The MS Society provides support and services to individuals with allied conditions including neuromyelitis optica (NMO), transverse myelitis (TM) and acute disseminated encephalomyelitis (ADEM). Like MS, NMO, TM and ADEM are demyelinating conditions of the central nervous system. Although they share some of the same symptoms as MS, they are different conditions with distinct clinical features.
NMO is a demyelinating disease of the central nervous system that affects the optic nerve and spinal cord. The main clinical features of NMO are optic neuritis (inflammation of the optic nerve) and transverse myelitis (inflammation of the spinal cord).
TM is a neurological disorder caused by inflammation of the spinal cord. It can occur in individuals of all ages and affects both genders. Symptoms of TM can include weakness of the legs and arms, pain, abnormal sensations (burning, prickling, tingling etc.) and bowel and bladder dysfunction. Most individuals will only have one TM attack although some may have a recurring attack. Transverse myelitis can also be the first symptom of MS or NMO.*
ADEM is a rare neurological condition characterized by a short-lived but widespread attack of inflammation in the central nervous system (brain, including optic nerve, and spinal cord) causing damage to the myelin. It is generally seen in children but can affect individuals of any age.
For more information about NMO or ADEM please visit our library.
When MS is suspected, it is important for doctors to rule out other potential causes for the symptoms an individual is experiencing. Many symptoms suggestive of MS are also seen in other conditions.
Lyme disease is an illness caused by the bacterium Borrelia burgdorferi, which can be spread through the bite of certain types of ticks. Lyme disease in humans can have serious symptoms, including neurological symptoms similar to those seen in MS, but can generally be treated with antibiotics. Lyme disease can cause rashes and joint symptoms unlike MS.
Neurological symptoms may include meningitis, encephalitis, Bell’s palsy, weakness, impaired language, fatigue and impaired memory. Brain MRI may or may not show lesions in the white matter. These lesions are usually non-specific, but sometimes may mimic MS lesions.
For more information about Lyme disease please visit the Public Health Agency of Canada.
Chronic Fatigue Syndrome is a disorder characterized by extreme fatigue without an underlying medical condition. There is no one test to diagnose CFS. Some CFS symptoms are similar to MS symptoms however CFS symptoms also include sore throat and swollen lymph nodes in the neck or armpit, which are not seen in MS.
Lupus is a chronic inflammatory disease where an individual’s immune system attacks its own tissues and organs. Inflammation caused by lupus can affect different body systems, including the joints, skin, kidneys, blood cells, brain, heart and lungs.
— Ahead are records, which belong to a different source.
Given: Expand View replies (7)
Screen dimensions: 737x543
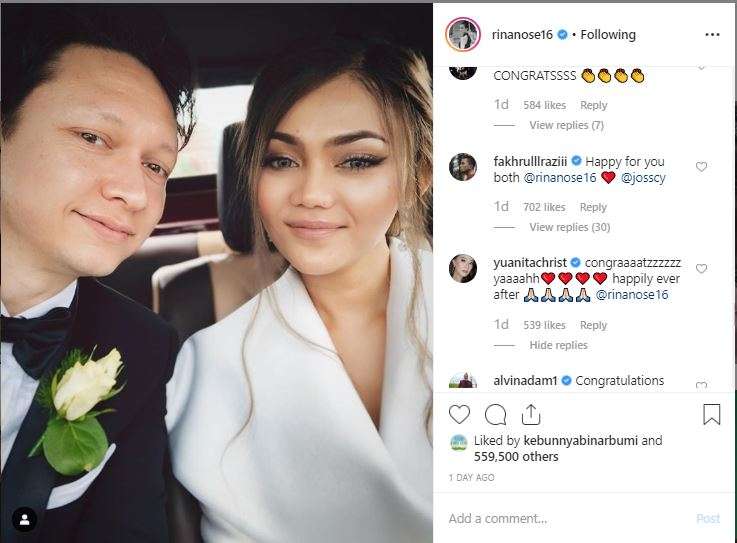Looking at the screenshot, I should (566, 125).
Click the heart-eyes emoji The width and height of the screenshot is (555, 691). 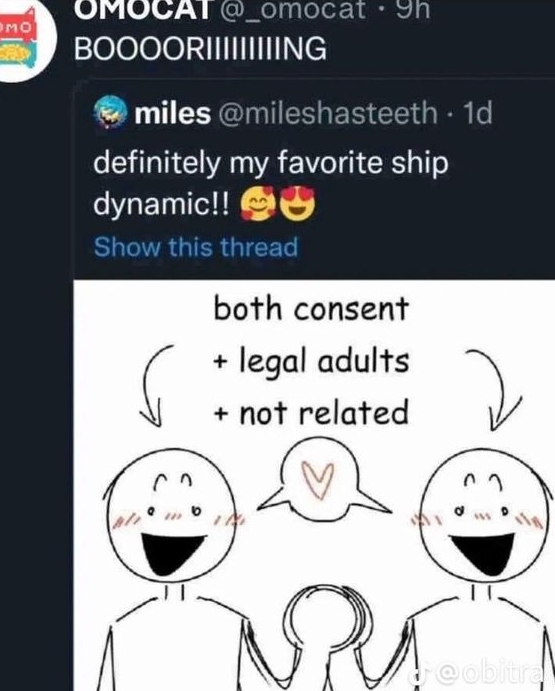299,203
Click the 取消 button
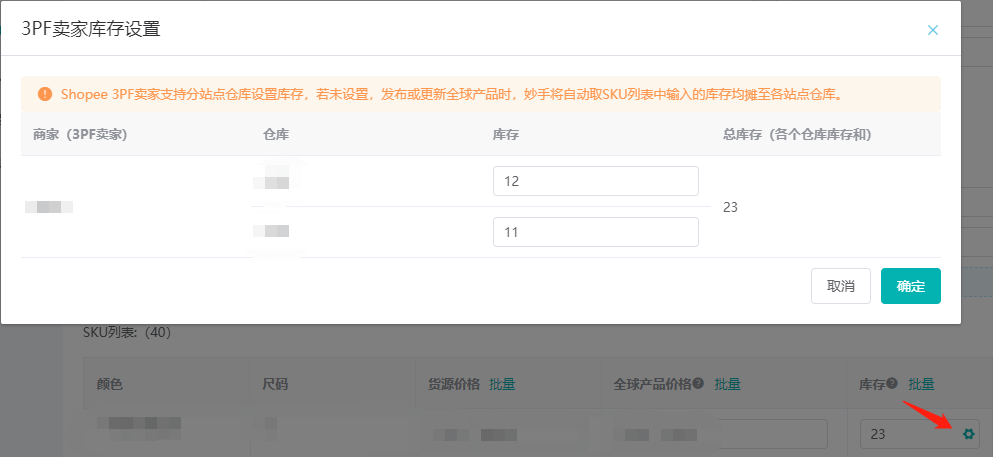The width and height of the screenshot is (993, 457). tap(841, 286)
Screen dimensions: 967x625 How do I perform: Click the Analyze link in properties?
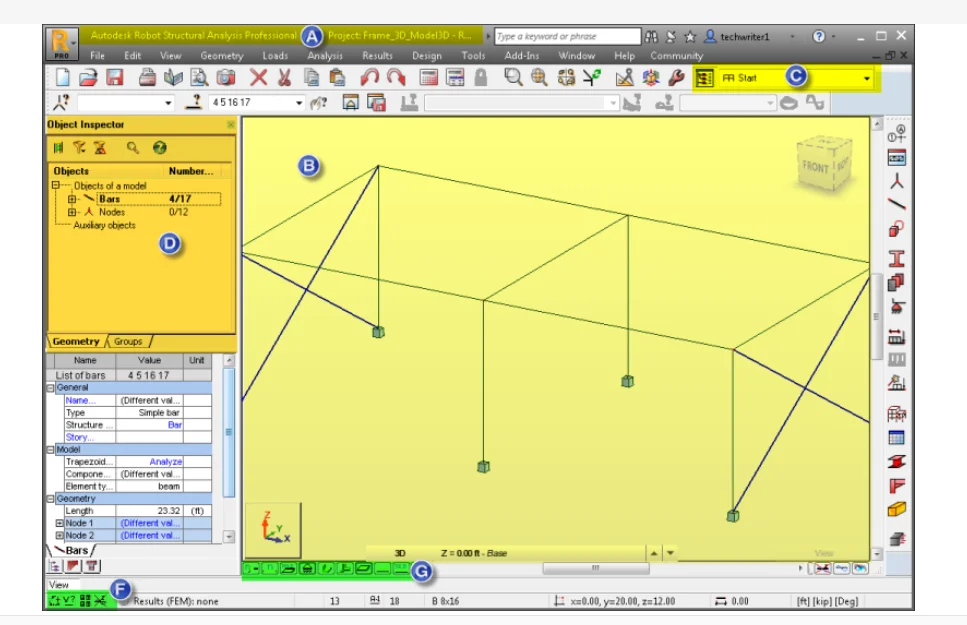[165, 462]
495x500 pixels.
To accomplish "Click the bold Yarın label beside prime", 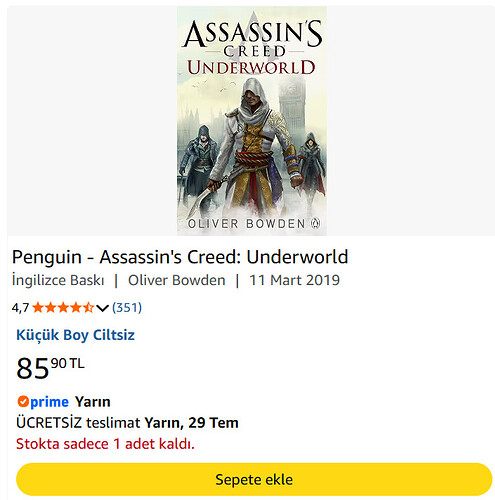I will click(x=93, y=402).
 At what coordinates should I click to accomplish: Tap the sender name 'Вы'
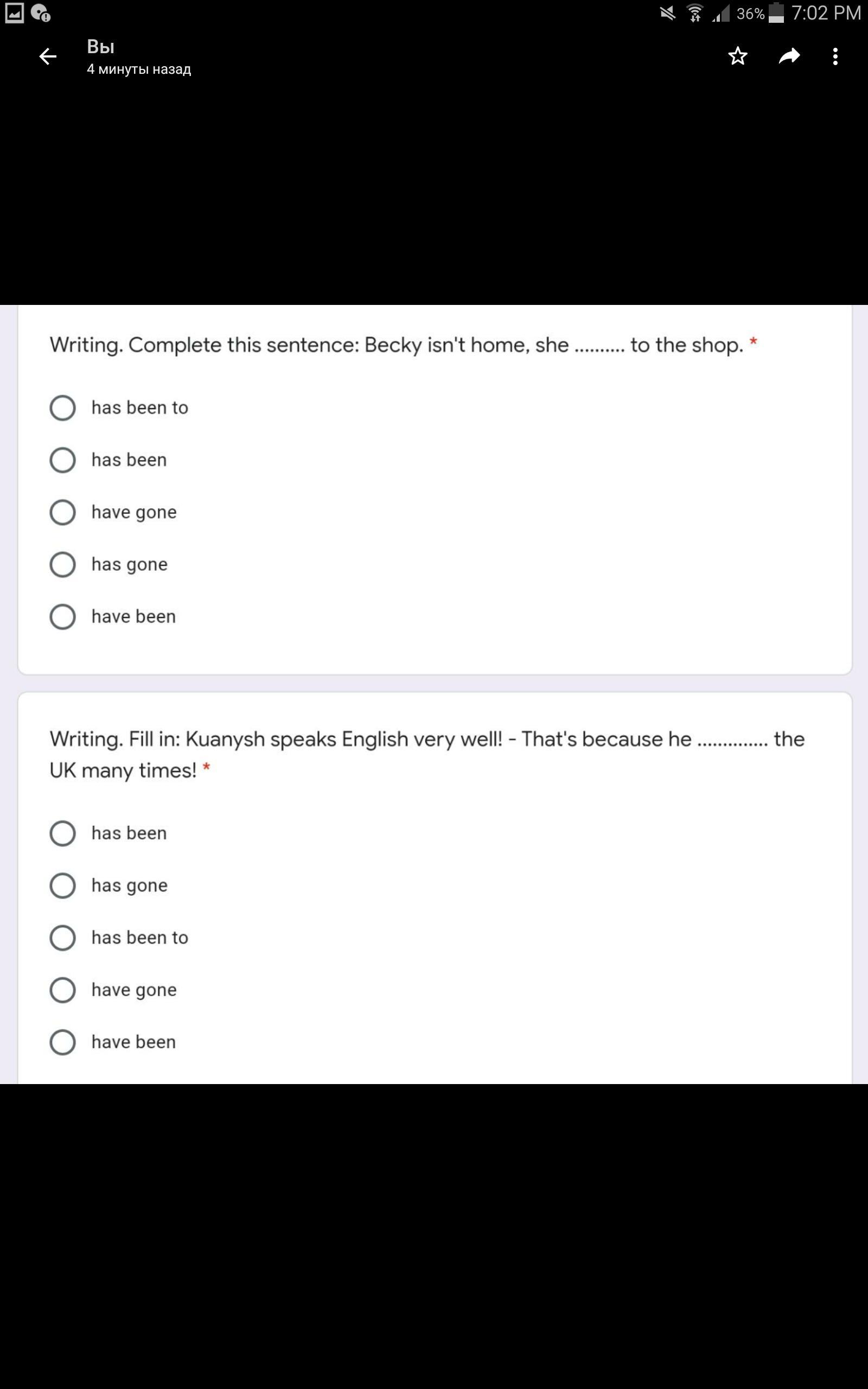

Lupus can be difficult to diagnose because signs and symptoms are similar to those seen in other conditions however there are distinct symptoms that are not seen in MS such as skin rash, shortness of breath and fever.
This is not an extensive list; your doctor may need to rule out other conditions. It is possible to have MS and another condition but this does not mean that they are related or that one has caused the other.